Someone asked if letting the mixture soak for a longer period of time would improve it? I can’t imagine it getting any better. I tasted it every few weeks as it was maturing, and you could detect the changes taking place. The alcohol burn tended to overpower the flavor in the beginning, but as the three months passed, the cherry flavor took over and it smoothed out considerably.

As for the Sazerac Rye soaked cherries that are a byproduct, Janis made up some miniature pies using little finger-sized pie shells with filling made with the leftover cherries and some Buffalo Trace Bourbon Cherry Preserves.
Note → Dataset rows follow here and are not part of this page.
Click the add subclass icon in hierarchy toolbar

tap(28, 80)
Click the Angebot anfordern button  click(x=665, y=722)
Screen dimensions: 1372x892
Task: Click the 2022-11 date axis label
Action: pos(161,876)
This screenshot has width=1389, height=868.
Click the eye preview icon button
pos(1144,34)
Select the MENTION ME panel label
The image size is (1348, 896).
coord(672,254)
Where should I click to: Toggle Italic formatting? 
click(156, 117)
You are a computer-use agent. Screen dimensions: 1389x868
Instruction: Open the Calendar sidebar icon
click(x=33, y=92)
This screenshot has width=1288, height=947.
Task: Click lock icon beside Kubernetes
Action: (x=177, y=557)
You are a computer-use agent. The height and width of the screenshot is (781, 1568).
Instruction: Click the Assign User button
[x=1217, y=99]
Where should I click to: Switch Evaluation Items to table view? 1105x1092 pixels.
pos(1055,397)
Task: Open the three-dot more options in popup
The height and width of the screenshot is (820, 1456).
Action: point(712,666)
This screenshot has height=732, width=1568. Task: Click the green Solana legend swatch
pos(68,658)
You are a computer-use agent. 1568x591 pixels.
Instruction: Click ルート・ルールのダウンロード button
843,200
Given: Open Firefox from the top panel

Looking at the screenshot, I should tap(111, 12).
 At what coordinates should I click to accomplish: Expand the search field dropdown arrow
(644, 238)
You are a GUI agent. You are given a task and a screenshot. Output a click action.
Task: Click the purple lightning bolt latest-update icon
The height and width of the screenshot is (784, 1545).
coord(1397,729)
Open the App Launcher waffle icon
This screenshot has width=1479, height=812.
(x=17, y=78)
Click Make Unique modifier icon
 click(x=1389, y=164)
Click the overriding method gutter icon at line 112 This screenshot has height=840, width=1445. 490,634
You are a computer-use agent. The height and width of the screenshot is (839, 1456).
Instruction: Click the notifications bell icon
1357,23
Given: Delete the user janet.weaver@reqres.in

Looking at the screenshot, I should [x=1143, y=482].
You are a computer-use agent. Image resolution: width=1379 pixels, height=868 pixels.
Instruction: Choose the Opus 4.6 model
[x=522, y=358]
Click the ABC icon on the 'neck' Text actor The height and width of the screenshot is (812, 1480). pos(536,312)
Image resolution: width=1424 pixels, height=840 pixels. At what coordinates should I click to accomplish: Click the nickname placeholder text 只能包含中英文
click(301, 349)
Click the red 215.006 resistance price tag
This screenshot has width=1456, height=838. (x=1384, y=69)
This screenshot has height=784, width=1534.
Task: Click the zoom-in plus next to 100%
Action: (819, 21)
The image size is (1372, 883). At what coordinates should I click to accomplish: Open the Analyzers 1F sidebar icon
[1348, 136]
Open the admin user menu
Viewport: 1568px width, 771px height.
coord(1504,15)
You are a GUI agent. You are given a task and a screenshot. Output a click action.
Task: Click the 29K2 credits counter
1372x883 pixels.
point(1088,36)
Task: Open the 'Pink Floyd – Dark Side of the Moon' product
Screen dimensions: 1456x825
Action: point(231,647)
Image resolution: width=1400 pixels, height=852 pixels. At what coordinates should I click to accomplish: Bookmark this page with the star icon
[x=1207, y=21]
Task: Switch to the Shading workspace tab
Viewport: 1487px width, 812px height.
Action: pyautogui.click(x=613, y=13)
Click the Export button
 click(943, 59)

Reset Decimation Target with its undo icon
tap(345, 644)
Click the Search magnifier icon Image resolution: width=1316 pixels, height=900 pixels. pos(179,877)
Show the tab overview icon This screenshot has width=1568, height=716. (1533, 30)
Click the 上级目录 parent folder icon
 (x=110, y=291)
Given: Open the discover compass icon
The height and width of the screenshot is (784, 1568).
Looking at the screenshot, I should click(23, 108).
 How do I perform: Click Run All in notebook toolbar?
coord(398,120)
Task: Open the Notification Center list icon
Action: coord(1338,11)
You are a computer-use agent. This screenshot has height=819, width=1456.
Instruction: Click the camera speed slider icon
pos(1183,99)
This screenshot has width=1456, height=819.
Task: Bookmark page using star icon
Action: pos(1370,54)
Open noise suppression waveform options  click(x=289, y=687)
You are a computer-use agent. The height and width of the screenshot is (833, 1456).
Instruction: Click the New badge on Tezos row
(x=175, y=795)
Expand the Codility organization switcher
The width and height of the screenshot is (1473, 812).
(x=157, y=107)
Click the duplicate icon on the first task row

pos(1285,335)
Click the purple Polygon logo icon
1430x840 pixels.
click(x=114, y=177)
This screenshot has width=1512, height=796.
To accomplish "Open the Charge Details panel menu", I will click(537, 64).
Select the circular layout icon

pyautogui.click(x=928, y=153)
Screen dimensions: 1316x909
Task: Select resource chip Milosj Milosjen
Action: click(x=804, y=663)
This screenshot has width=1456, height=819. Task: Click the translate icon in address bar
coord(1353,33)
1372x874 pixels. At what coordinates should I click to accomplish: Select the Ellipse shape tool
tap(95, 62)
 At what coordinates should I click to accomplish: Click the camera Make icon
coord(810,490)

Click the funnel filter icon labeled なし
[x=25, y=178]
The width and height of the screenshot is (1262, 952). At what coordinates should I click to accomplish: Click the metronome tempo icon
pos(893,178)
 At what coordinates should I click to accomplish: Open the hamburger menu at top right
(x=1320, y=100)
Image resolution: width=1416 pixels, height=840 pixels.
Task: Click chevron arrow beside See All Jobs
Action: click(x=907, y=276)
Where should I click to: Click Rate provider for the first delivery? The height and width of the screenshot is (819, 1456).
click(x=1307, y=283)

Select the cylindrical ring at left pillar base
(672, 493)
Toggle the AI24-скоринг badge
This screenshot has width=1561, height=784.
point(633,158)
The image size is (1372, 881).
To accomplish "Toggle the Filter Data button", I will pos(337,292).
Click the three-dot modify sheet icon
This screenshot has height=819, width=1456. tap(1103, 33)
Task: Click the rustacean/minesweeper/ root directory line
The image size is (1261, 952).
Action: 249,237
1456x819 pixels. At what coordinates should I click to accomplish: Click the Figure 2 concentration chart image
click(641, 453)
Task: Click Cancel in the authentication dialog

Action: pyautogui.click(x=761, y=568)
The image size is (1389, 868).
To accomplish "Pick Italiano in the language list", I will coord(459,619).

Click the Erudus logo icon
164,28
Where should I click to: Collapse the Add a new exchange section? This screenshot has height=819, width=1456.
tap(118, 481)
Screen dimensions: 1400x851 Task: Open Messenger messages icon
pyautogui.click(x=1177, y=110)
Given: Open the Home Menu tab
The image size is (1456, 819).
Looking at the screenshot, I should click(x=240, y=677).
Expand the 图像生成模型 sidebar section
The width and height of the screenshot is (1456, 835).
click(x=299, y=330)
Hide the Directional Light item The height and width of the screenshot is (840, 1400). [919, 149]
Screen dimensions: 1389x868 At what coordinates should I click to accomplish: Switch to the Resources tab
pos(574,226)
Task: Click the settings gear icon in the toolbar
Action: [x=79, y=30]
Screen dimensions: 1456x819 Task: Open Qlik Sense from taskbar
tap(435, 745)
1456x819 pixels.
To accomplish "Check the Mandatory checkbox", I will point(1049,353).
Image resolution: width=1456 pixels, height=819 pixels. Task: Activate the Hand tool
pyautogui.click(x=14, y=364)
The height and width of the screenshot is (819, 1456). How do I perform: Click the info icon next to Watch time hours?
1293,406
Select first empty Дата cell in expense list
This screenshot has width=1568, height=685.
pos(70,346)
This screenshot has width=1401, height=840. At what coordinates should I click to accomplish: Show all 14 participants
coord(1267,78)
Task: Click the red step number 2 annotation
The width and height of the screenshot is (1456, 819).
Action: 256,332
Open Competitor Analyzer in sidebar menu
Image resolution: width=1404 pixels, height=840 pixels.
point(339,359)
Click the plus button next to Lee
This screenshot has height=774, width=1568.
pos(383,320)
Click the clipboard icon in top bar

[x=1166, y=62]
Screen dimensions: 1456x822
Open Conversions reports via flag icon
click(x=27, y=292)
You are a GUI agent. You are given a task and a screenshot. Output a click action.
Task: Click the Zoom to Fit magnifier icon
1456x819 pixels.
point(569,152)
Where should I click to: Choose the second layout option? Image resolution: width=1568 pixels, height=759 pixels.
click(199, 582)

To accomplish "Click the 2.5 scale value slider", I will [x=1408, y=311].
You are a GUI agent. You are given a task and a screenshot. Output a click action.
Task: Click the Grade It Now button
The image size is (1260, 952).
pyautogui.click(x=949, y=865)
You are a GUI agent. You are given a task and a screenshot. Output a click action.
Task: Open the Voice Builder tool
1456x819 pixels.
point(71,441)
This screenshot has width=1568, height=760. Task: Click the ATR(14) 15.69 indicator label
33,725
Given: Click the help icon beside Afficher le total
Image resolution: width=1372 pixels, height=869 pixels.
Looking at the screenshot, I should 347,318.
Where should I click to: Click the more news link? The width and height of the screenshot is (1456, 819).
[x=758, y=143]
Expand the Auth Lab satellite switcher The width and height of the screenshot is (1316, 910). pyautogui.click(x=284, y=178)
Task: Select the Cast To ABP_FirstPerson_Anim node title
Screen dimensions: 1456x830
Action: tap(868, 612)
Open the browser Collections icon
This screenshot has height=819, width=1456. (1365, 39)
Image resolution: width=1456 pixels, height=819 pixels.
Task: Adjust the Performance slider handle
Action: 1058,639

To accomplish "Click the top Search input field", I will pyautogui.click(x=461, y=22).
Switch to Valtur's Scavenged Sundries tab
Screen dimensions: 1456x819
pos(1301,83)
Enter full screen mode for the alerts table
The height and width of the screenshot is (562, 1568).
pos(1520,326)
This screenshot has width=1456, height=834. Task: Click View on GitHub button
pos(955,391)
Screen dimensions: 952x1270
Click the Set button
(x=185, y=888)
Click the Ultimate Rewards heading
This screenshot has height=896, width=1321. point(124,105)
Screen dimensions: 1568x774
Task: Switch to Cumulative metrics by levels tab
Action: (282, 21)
It is to die for!

I am declaring this little experiment a complete success. Now I have to wait for Bing cherries to come back in season to make more. Meanwhile, I am on the hunt for a wild cherry tree so I can try the recipe using Louisiana wild cherries. Everyone I mention this to remembers having wild cherry trees when they were kids but no one has them now. Maybe a well-stocked nursery?